Nayla menunduk, lalu tersenyum tipis. “Aku senang dia tanya langsung ke aku,” ucapnya. “Bukan rumor yang dia susul.”

Percakapan sore itu membuat Nayla sadar: meski teman-temannya Raka—Farel, Galih, Reza—sering mengundang tawa melalui taruhan, namun sebenarnya Raka punya prinsip. Prinsip untuk menjaga harga diri dan perasaannya sendiri, serta—yang terpenting—untuk menghargai orang yang ia pedulikan.

Malam hari, di kamarnya, Nayla menulis lagi di buku hariannya:

> *Mereka bertaruh soal aku dan Raka, namun dia menolak ikut. Aku tak pernah berpikir taruhan bisa membuatku merasa… tersentuh.*

Di sudut benaknya, muncul keinginan untuk mengenal lebih jauh: bukan sekadar Raka si pemain basket, tapi Raka yang punya hati.

Keesokan paginya, bel masuk bergema di lorong sekolah. Saat ia melangkah menuju ruang X IPA 3, semenit sebelum bel kedua berbunyi, Farel menyetopnya.

“Hei, Nayla!” sapa Farel, menahan napas. “Mau minta maaf nih.”

Nayla terkejut, menatap pria itu. “Maaf?”

Farel menggaruk tengkuk. “Iya, tentang taruhan kemarin. Aku… aku salah. Taruhan itu terkesan merendahkan perasaanmu.” Suaranya tulus. “Maafkan kami. Gak akan diulang lagi.”

Nayla menimbang sejenak, lalu tersenyum. “Terima kasih, Farel. Aku hargai permintaan maafmu.”

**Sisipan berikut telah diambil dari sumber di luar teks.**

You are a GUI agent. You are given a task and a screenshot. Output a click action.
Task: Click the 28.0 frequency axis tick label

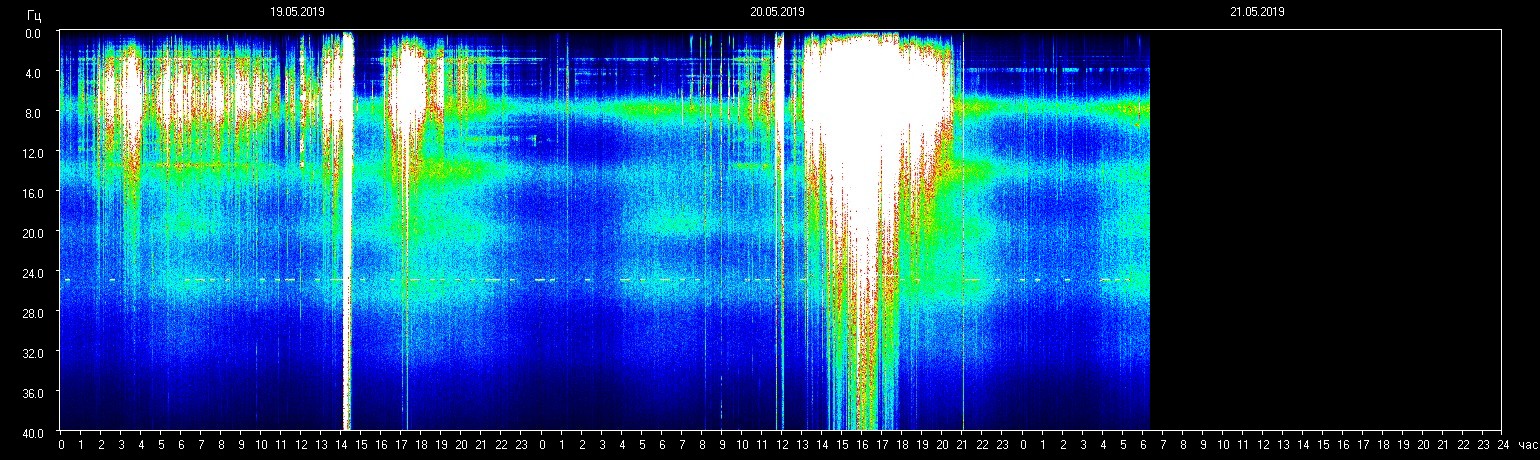click(x=32, y=312)
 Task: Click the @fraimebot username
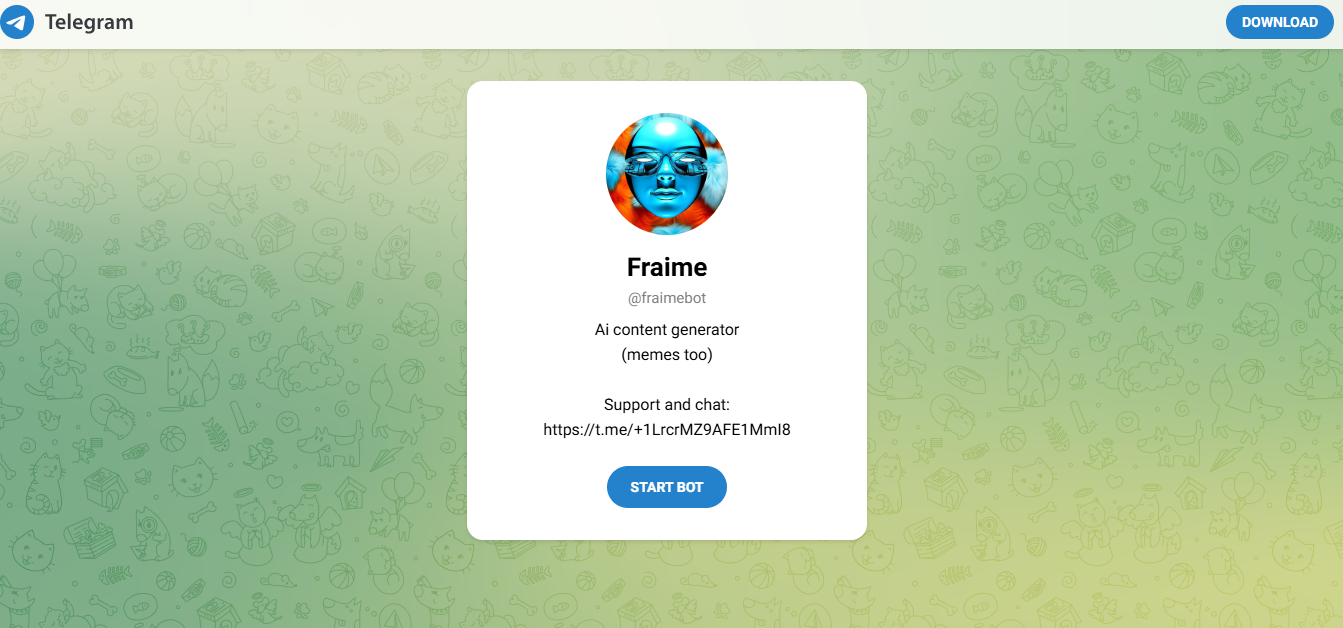(667, 298)
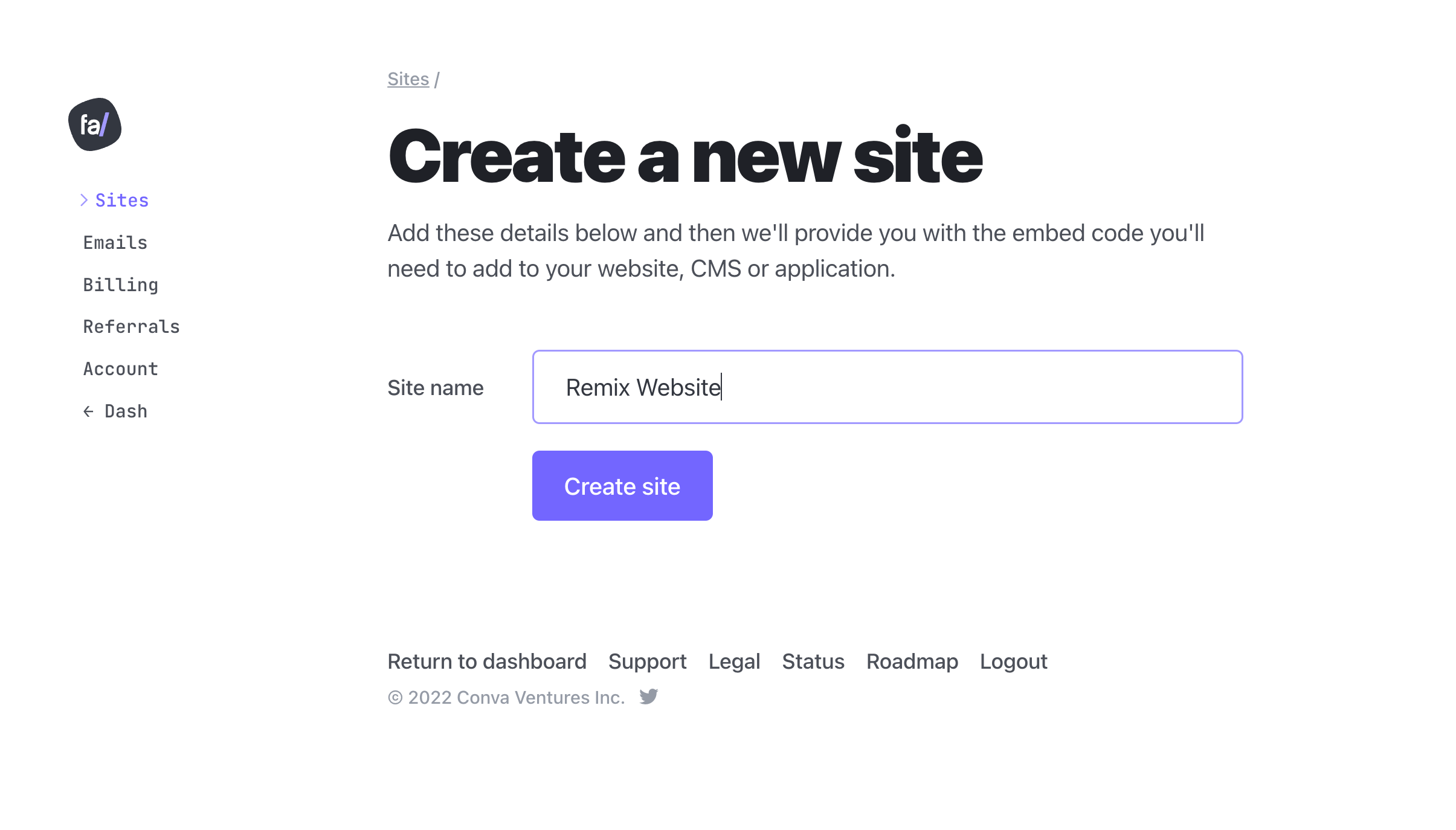Open Account section icon

point(120,368)
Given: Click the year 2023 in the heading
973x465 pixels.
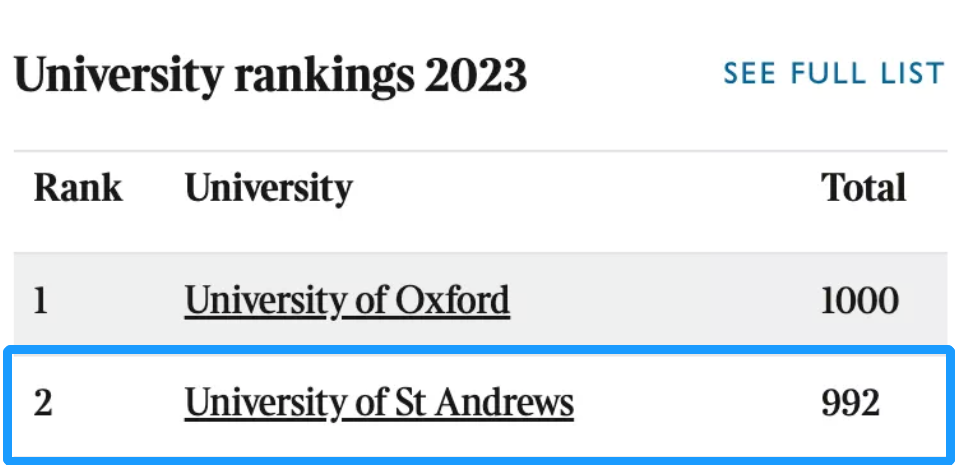Looking at the screenshot, I should click(475, 74).
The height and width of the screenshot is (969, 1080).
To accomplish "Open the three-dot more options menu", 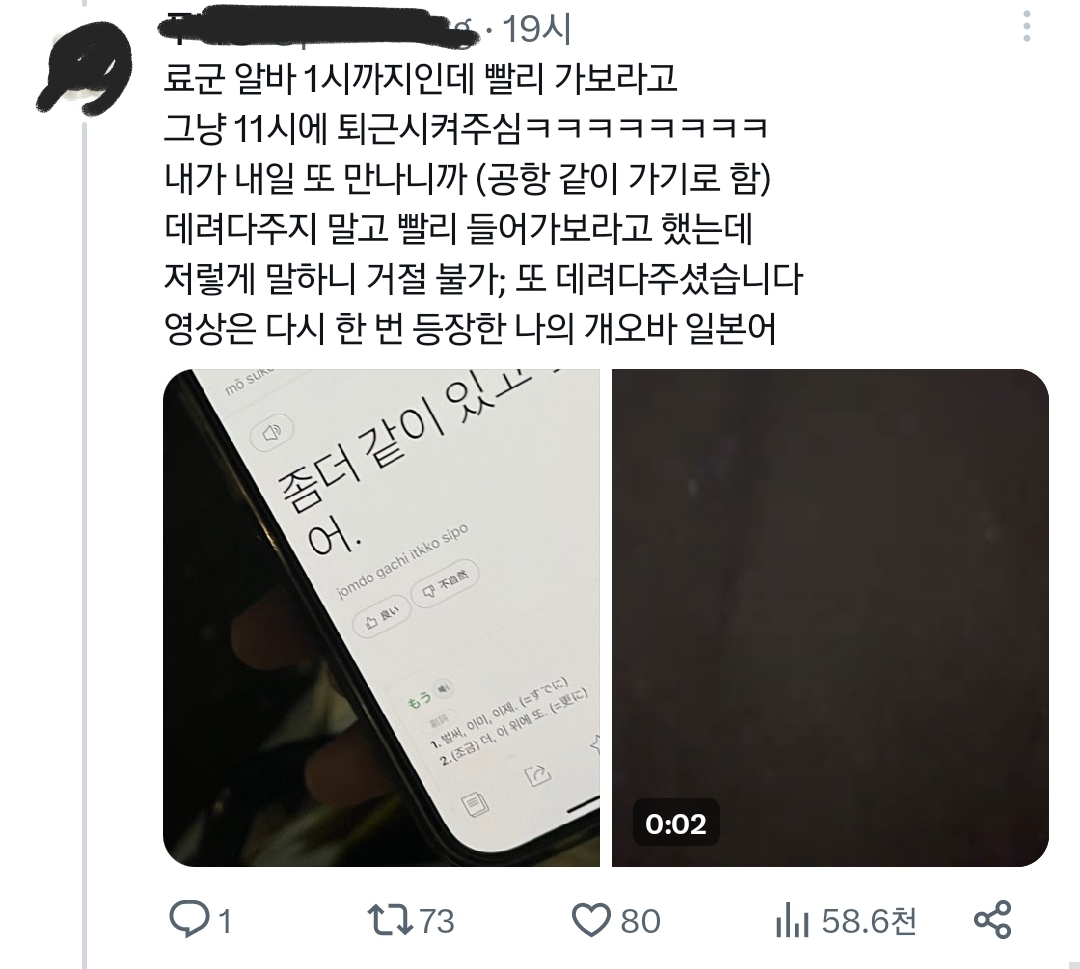I will (1027, 27).
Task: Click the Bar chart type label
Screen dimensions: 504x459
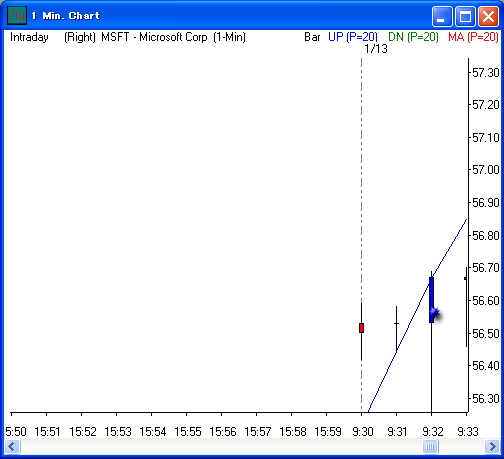Action: 312,37
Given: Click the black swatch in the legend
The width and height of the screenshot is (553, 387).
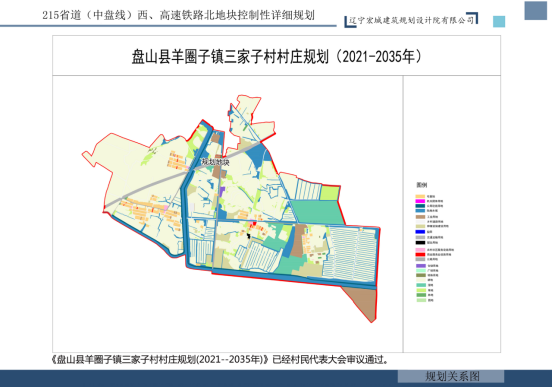Looking at the screenshot, I should point(420,242).
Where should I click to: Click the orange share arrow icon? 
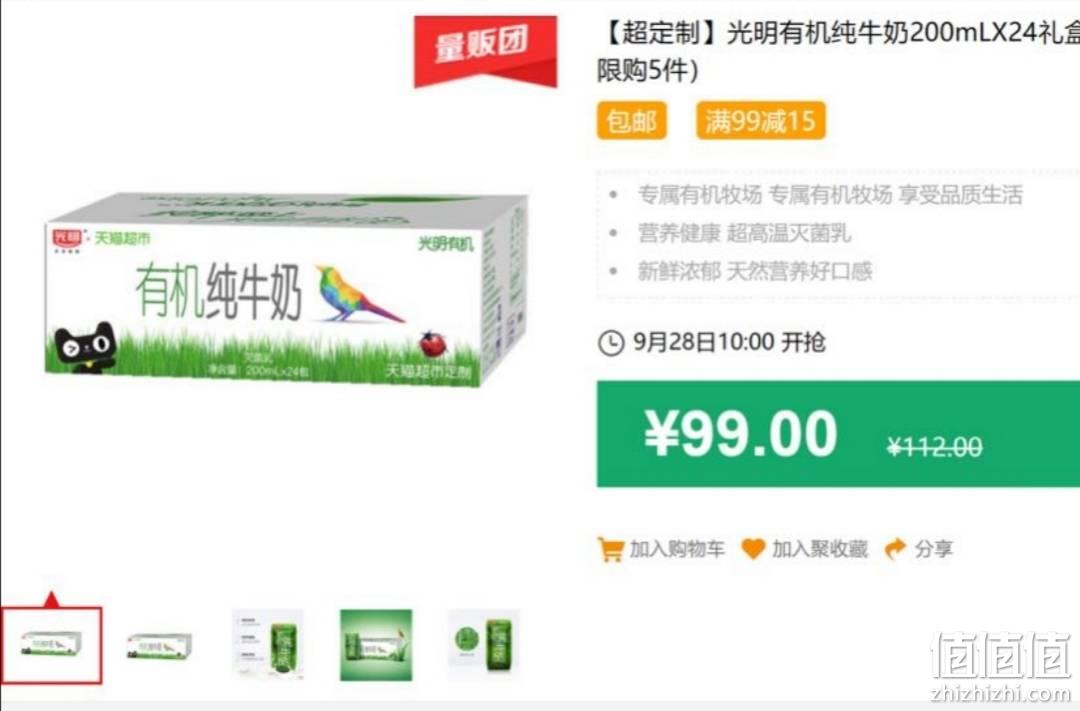click(x=895, y=549)
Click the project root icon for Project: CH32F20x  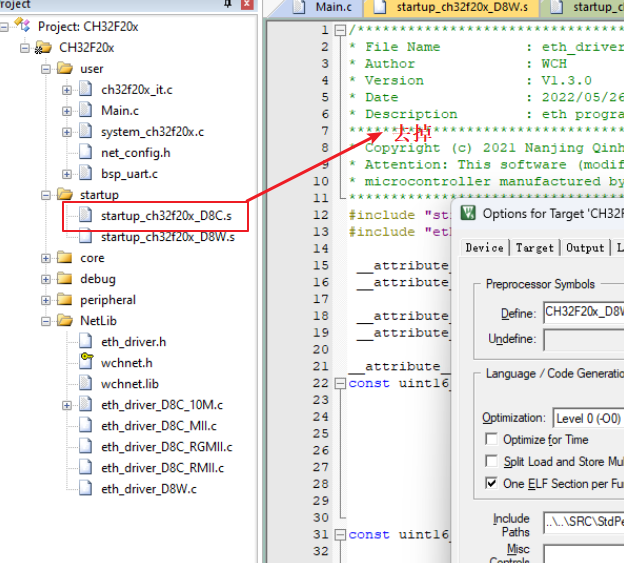tap(24, 26)
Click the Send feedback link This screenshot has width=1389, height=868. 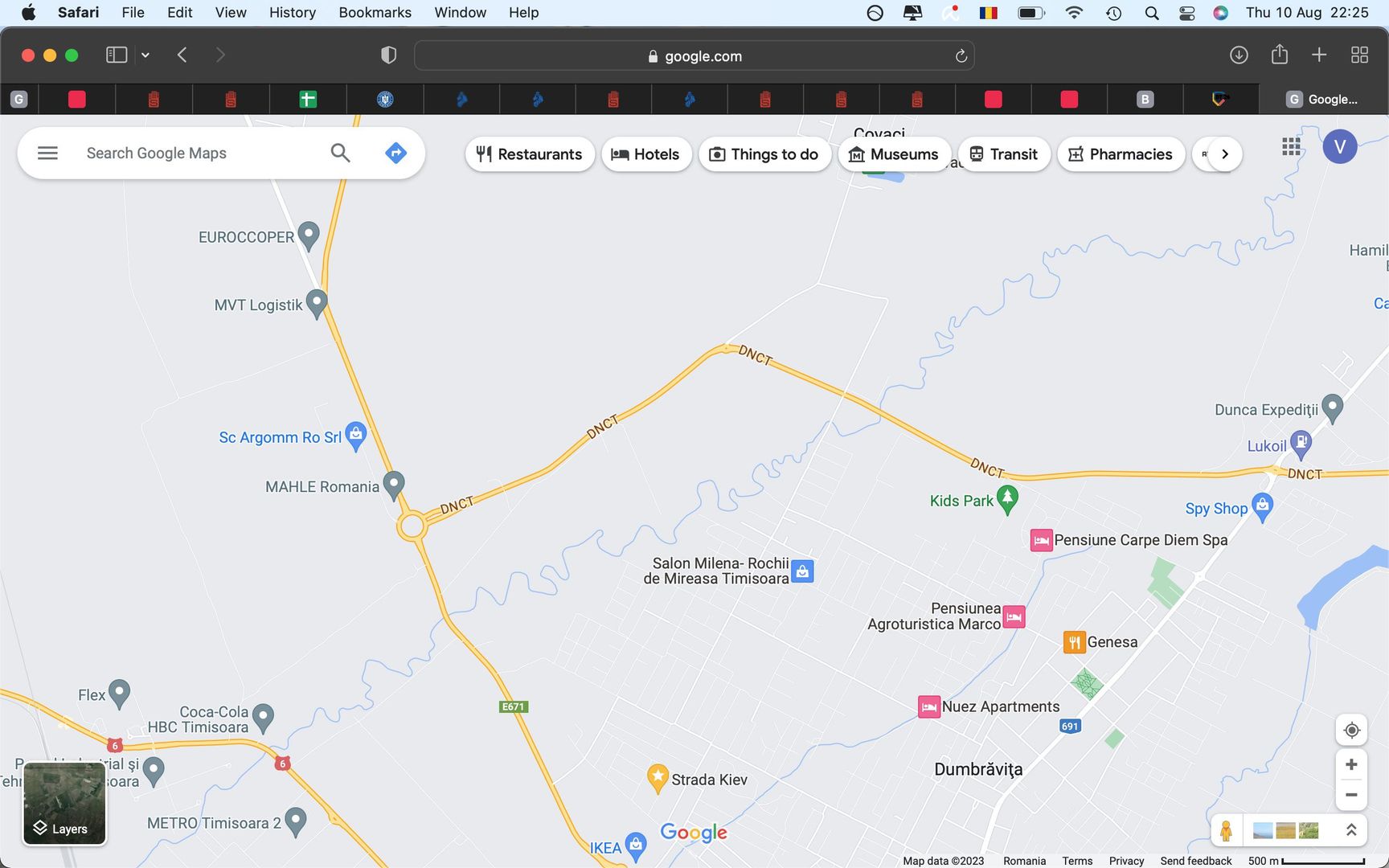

Farel legawa, lantas berlalu mengenakan jaket OSIS-nya. Di belakangnya, Galih dan Reza menatap canggung. Galih menunduk, lalu melirik ke arah bangku kosong Raka. “Semoga Raka gak marah berat,” gumamnya.

Beberapa menit kemudian, Raka datang dengan pelan menutup pintu kelas. Ia menatap seisi kelas, pandangannya terhenti pada Farel, Galih, dan Reza—ketiganya menunduk malu. Lalu Raka memberi anggukan kecil. Sangat kecil, tapi cukup bagi mereka untuk mengerti: langkah pertama sudah dilakukan, dan hubungan mereka akan kembali ke jalur normal.

Di bangku yang sama, Nayla mengamati seluruh pemandangan itu sambil menata buku tulis. Sejenak pandangannya melintas ke meja sebelah—bangku Raka. Ia tersenyum kecil. Taruhan teman-temannya tak lagi menjadi beban—melainkan cambuk agar ia terus belajar berani bicara, berani menegakkan harga diri, dan berani memahami makna “hargai perasaan orang lain.”

Pelajaran selanjutnya dimulai, dan kisah baru terajut: kisah seorang gadis yang mulai menyadari bahwa bukan waktu yang mematangkan perasaan, melainkan keberanian untuk melindunginya. Di sudut kelas, selembar kertas taruhan—nomor “0821”—dilepas dan dibuang ke tempat sampah, seakan menandai bab kelam yang sudah ditutup terlebih dahulu.